Employee engagement first. It goes without saying that no company, small or large, can win over the long run without energized employees who believe in the mission and understand how to achieve it.

That’s why you need to take the measure of employee engagement at least once a year through anonymous surveys in which people feel completely safe to speak their minds.

But watch out. Don’t fall into the common trap of letting these surveys devolve into questionnaires about the little stuff, such as the tastiness of the food in the company cafeteria or the availability of spaces in the parking lot. The most meaningful surveys probe how employees feel about the strategic direction of the company and the quality of their career opportunities. They ask questions such as these: Do you believe the company has goals that people fully grasp, accept, and support? Do you feel the company cares about you and that you have been given the opportunity to grow? Do you think that your everyday work is connected to what company leaders say in speeches and in the annual report? The best employee surveys are getting at one question: Are we all on the same team here?

Growth is the key to long-term viability, which is why customer satisfaction is the second vital sign for general managers. Again, this measurement can be obtained by surveys, but those are rarely enough to give you the gritty data you need for a real read of the situation. No, you need to make visits. And don’t just chat with your “good” customers.

See the ones whose orders are inconsistent or dropping—the ones your salespeople don’t like to see themselves.

Make these visits about learning. Find a dozen ways to ask: “What can we do better?” And don’t leave without finding out if each customer would recommend your products or services. That’s the acid test of customer satisfaction.
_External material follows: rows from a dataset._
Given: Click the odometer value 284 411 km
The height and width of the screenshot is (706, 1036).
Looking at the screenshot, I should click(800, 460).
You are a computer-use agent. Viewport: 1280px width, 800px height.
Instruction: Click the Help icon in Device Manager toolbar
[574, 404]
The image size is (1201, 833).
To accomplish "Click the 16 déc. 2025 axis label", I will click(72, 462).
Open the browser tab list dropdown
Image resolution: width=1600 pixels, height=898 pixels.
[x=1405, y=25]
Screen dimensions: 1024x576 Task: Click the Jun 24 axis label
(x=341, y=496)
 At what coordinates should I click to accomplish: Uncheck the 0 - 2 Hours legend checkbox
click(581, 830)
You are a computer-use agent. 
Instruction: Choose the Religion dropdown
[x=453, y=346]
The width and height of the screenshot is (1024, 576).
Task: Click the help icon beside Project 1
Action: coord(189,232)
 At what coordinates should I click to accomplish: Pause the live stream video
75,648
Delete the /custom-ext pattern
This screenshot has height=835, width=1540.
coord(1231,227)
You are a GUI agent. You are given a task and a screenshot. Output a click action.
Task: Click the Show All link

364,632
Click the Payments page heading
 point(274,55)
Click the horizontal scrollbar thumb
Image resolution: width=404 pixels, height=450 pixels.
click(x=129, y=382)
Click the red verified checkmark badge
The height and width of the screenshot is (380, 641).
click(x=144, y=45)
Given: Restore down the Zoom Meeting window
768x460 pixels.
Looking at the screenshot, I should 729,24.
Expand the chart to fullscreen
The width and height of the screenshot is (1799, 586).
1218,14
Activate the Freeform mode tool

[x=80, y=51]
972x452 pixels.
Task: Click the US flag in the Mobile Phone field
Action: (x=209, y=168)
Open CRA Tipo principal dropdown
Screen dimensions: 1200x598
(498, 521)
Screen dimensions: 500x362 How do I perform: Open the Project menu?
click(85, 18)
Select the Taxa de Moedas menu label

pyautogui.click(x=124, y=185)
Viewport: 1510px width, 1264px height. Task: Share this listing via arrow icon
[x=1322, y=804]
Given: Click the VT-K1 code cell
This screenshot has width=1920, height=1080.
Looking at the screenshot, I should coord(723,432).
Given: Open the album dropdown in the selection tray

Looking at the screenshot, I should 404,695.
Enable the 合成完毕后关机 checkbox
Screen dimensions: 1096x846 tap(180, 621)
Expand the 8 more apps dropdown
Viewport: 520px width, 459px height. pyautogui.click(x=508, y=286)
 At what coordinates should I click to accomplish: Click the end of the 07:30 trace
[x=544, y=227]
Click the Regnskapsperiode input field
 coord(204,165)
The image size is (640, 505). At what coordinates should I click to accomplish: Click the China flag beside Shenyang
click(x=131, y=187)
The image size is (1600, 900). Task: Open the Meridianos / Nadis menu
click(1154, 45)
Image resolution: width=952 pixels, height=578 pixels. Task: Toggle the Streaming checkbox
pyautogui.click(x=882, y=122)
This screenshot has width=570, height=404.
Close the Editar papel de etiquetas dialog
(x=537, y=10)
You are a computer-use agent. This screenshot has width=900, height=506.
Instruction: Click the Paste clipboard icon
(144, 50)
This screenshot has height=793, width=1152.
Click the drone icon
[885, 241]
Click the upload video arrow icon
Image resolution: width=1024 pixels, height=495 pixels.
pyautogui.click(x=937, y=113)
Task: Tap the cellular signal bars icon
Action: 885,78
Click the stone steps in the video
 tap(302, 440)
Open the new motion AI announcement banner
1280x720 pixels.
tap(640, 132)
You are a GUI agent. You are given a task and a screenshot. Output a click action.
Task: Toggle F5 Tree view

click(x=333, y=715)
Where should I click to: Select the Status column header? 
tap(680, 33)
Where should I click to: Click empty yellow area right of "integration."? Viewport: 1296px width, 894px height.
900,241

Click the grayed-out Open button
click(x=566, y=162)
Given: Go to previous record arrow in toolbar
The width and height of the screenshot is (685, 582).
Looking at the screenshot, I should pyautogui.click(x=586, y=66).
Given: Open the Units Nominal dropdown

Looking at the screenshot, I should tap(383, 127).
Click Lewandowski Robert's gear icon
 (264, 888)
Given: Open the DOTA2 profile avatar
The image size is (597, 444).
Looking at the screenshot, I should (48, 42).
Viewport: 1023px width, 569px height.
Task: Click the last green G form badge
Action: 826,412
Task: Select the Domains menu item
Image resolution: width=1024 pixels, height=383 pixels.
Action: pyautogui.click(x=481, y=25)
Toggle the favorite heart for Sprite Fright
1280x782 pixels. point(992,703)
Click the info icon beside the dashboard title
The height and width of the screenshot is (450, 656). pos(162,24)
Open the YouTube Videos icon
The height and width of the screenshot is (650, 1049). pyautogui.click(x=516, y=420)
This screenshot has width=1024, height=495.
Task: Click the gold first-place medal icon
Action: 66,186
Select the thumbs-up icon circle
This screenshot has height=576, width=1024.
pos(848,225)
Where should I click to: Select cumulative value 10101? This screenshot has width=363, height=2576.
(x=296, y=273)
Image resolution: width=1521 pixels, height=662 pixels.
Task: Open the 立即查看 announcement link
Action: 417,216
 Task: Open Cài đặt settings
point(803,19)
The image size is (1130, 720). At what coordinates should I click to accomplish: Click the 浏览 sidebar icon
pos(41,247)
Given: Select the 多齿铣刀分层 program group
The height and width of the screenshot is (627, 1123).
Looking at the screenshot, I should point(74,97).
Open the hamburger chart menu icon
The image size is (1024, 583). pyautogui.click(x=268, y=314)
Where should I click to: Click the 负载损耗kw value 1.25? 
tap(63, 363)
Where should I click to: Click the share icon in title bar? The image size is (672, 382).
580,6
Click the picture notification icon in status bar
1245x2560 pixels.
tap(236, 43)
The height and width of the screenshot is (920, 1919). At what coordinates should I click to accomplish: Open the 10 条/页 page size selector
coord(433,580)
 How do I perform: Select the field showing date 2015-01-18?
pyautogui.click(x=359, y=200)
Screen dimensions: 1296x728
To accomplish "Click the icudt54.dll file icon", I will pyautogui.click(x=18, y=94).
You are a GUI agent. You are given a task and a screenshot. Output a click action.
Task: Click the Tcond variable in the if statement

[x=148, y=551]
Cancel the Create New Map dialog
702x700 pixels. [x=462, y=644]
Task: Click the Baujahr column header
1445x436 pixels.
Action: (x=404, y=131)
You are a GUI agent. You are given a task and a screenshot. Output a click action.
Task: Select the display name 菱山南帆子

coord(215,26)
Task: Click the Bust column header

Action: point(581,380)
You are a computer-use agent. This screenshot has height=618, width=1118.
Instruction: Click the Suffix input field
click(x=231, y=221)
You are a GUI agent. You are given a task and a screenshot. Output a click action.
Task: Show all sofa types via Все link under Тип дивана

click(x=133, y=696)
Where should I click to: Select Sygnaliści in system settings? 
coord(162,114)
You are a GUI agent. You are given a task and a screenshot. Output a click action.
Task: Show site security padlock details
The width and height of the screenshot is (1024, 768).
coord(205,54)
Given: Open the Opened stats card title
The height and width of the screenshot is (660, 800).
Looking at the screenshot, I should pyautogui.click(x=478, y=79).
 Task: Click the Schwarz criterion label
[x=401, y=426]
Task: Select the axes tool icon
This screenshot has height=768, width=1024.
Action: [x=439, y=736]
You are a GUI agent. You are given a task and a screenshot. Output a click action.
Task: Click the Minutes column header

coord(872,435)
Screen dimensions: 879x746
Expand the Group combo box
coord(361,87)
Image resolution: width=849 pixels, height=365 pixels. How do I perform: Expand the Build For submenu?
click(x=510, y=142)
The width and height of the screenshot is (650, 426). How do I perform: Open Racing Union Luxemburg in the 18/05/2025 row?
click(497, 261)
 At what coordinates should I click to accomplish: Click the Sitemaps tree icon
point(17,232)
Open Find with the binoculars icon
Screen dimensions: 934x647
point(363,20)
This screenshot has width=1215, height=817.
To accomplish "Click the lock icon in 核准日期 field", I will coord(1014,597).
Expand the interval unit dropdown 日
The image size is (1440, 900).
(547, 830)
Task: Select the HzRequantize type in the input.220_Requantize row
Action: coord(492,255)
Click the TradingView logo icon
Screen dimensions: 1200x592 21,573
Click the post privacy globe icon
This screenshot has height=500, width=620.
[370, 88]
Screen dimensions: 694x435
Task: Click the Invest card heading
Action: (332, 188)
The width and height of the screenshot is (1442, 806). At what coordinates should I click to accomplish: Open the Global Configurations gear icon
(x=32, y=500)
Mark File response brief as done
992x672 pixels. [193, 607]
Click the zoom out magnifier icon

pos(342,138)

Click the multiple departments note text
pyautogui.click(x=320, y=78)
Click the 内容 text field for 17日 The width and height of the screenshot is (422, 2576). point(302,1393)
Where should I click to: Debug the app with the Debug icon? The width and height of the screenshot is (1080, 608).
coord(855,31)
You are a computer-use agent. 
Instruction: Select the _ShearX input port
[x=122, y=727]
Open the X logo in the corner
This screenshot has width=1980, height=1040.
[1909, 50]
Finally, there’s cash flow, which is valuable because it just does not lie. All your other profit-and-loss numbers, like net income, have some art to them. They’ve been massaged through the accounting process, which is filled with assumptions. But free cash flow tells you the true condition of the business. It gives you a sense of your maneuverability—whether you can return cash to shareholders, pay down debt, borrow more to grow faster, or any combination of these options. Cash flow helps you understand and control your destiny.

Without doubt, there are lots of ways to measure the pulse of a business. But if you have employee engagement, customer satisfaction, and cash flow right, you can be sure your company is healthy and on the way to winning.

Jack and Suzy Welch are co-authors of the new book, The Real-Life MBA -- Your No-BS Guide to Winning the Game, Building a Team, and Growing Your Career, which debuted as a #1 Wall Street Journal and Washington Post best-seller.

Jack Welch began his career with the General Electric Company in 1960, became its eighth Chairman and CEO in 1981, and was named “Manager of the Century” by Fortune magazine in 2000. Upon retiring from GE in 2001, Mr. Welch published his autobiography Jack: Straight from the Gut, an international bestseller; his second international bestseller, Winning, was published in 2005 and written with his wife Suzy Welch. For the past decade, Mr. Welch has been active as a special partner with the private equity firm Clayton Dubilier & Rice, an advisor to IAC/InteractiveCorp, and a popular public speaker addressing audiences around the world. In 2010, he founded the Jack Welch Management Institute, a fully accredited online MBA program with 900 students.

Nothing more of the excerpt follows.